Archive Format Support
X-plore handles ZIP, RAR, and 7z. AnExplorer adds:
- TAR / TAR.GZ / TAR.BZ2 / TAR.XZ — for Linux and server backups
- ISO — disc images, emulator ROMs
- CBR / CBZ — comic book archives (RAR and ZIP with renamed extension)

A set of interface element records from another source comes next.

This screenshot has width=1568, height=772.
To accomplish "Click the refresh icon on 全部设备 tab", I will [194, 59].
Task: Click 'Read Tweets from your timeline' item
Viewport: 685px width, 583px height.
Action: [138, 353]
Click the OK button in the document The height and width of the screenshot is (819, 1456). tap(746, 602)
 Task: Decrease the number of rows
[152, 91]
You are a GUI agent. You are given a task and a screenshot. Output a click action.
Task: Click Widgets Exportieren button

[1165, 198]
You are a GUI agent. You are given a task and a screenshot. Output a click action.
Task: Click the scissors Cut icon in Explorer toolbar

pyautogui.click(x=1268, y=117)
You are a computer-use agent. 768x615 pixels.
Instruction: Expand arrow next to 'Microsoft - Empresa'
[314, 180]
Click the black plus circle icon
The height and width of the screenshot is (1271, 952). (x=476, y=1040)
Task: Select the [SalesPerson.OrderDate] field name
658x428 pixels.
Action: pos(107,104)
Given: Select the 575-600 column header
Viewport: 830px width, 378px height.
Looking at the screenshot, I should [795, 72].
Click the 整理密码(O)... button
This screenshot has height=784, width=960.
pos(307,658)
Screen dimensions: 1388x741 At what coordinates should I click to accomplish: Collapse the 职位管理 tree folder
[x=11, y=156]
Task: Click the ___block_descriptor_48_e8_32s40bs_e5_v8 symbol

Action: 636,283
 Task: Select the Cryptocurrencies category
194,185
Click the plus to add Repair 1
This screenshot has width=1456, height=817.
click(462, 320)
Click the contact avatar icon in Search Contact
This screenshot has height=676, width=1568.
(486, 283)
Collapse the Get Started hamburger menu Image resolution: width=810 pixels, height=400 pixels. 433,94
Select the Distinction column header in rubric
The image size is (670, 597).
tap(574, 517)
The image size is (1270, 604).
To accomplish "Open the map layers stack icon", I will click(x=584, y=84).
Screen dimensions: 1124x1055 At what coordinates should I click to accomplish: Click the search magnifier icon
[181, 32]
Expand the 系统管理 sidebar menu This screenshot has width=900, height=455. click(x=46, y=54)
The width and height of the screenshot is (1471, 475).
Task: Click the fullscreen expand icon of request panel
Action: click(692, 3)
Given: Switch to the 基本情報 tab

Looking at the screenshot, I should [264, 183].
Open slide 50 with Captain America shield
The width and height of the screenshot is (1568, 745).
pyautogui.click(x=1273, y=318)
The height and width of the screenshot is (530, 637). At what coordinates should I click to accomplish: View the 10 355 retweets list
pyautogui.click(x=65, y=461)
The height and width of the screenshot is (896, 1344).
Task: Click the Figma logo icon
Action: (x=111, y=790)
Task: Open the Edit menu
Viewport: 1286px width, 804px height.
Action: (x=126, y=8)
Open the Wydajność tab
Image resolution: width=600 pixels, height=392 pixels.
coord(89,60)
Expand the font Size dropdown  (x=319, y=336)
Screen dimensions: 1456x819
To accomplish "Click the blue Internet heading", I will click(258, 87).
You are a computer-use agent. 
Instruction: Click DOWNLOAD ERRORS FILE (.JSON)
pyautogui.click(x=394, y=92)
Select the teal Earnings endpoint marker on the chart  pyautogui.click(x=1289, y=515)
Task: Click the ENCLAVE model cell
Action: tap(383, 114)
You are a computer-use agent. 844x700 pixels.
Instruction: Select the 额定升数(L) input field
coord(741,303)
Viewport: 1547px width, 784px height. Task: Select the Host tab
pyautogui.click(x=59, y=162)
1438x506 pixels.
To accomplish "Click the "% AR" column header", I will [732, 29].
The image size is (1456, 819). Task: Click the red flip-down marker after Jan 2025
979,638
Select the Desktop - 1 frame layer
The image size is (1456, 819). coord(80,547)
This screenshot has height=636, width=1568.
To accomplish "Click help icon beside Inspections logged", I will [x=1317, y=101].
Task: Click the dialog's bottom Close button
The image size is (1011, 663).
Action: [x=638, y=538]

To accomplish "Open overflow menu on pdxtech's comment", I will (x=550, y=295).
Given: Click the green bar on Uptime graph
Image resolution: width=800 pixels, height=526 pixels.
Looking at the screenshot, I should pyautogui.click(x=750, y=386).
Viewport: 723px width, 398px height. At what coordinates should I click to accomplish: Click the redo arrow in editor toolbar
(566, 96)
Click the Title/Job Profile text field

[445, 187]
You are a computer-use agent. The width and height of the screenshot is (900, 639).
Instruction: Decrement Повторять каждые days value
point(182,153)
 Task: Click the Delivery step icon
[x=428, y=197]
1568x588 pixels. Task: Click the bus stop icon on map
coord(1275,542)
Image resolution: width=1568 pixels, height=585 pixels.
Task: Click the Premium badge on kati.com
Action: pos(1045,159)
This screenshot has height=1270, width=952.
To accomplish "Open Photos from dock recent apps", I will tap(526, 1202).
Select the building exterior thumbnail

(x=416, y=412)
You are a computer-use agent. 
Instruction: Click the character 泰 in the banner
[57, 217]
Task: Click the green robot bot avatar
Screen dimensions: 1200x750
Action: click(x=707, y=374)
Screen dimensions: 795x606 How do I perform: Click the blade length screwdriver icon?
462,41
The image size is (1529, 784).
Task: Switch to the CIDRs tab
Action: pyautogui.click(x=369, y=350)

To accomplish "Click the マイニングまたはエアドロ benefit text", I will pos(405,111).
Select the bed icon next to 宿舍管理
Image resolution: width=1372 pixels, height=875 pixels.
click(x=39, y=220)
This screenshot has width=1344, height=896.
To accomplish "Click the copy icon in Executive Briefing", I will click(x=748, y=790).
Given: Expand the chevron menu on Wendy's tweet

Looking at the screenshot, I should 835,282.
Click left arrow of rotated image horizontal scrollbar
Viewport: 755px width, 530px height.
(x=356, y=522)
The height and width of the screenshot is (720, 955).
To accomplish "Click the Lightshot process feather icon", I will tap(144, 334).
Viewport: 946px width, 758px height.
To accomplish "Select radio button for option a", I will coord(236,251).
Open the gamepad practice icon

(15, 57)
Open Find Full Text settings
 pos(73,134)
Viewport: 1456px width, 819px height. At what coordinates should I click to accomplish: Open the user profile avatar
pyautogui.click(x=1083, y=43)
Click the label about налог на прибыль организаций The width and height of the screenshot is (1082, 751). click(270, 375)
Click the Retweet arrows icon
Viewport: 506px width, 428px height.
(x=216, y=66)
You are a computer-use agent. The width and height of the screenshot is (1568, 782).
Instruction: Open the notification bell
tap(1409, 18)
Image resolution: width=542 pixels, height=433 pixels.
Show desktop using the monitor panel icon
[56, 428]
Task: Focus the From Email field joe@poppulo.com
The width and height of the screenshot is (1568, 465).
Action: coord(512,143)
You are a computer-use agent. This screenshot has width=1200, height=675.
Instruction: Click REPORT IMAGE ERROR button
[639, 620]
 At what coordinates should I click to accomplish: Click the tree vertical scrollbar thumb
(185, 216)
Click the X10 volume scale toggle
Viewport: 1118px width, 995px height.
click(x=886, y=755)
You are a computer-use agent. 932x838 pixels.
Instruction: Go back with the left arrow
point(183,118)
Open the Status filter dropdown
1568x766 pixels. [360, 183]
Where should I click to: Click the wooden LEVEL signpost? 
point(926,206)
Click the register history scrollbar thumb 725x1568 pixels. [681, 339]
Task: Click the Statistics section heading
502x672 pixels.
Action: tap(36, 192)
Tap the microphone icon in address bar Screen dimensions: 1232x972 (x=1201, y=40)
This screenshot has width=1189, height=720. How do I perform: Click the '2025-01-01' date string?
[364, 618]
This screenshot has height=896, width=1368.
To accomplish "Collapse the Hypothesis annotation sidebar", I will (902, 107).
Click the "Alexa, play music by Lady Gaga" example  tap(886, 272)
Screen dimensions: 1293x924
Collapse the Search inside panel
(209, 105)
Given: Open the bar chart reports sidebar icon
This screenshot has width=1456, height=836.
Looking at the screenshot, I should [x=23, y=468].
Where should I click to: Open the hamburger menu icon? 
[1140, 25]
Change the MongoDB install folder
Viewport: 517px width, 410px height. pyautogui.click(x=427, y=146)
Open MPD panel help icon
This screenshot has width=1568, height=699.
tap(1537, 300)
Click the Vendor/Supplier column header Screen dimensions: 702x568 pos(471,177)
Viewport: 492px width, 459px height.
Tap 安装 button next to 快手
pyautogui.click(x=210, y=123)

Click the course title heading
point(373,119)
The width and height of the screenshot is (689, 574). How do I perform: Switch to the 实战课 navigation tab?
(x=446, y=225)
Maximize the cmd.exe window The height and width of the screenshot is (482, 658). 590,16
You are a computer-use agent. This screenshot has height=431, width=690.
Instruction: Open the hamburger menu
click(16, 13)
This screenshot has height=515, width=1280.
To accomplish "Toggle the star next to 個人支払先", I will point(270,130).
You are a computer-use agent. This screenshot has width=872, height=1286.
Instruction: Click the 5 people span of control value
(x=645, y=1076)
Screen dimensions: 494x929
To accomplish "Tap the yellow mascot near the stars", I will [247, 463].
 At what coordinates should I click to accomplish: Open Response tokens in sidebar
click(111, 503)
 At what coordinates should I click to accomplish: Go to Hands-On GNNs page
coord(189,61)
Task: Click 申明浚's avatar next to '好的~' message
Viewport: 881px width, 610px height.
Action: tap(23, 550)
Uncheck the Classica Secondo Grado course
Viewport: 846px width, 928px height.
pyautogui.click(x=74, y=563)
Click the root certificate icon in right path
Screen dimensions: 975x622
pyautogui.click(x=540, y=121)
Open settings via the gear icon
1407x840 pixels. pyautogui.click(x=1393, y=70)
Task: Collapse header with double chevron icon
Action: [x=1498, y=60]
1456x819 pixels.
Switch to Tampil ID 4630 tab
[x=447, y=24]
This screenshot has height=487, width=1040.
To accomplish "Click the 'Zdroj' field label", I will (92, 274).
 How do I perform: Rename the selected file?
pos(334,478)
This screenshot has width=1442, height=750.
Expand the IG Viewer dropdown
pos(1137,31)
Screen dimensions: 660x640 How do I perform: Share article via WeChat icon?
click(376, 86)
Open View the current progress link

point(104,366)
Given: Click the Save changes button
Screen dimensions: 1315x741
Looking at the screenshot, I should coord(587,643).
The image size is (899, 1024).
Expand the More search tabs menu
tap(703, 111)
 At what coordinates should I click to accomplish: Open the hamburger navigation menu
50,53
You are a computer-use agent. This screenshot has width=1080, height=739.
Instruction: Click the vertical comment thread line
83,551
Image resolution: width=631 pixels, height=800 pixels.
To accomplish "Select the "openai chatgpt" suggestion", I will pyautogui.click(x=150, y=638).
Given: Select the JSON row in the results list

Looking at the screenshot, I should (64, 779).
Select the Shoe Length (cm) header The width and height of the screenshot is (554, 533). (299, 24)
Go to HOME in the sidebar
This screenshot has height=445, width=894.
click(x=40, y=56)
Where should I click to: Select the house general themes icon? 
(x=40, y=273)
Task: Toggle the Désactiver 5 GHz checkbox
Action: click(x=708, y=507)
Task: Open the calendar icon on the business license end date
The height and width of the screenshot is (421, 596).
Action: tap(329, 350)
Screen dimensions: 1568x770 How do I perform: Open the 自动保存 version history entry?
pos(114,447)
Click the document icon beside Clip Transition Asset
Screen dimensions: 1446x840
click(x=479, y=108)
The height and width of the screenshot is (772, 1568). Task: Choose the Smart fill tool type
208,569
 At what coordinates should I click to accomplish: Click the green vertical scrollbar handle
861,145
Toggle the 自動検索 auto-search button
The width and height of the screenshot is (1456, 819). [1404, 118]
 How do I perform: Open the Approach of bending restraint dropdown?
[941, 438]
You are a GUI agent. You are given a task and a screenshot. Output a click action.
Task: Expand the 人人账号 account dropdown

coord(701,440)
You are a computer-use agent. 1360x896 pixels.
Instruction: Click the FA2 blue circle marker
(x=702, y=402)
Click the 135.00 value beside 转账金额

This matters most if you download from GitHub, manage Linux backups, or have comic/manga libraries.
Who Should Choose What
Choose X-plore if:
- You prefer a tree-view dual-pane layout over a flat modern UI
- You primarily browse complex nested folder structures
- You want Google Drive support
- You only use phone and/or Android TV (no watch or XR)
Choose AnExplorer if:
- You use Wear OS, XR, or both alongside your phone and TV
- You need Device Connect for wireless PC browser access
- You handle TAR, ISO, CBR, or CBZ archives
- You install APKM, APKS, or XAPK bundle files
Pricing
Both apps are free. X-plore has a donate-ware "donate" version that removes a nag screen. AnExplorer has an optional Pro upgrade for advanced features.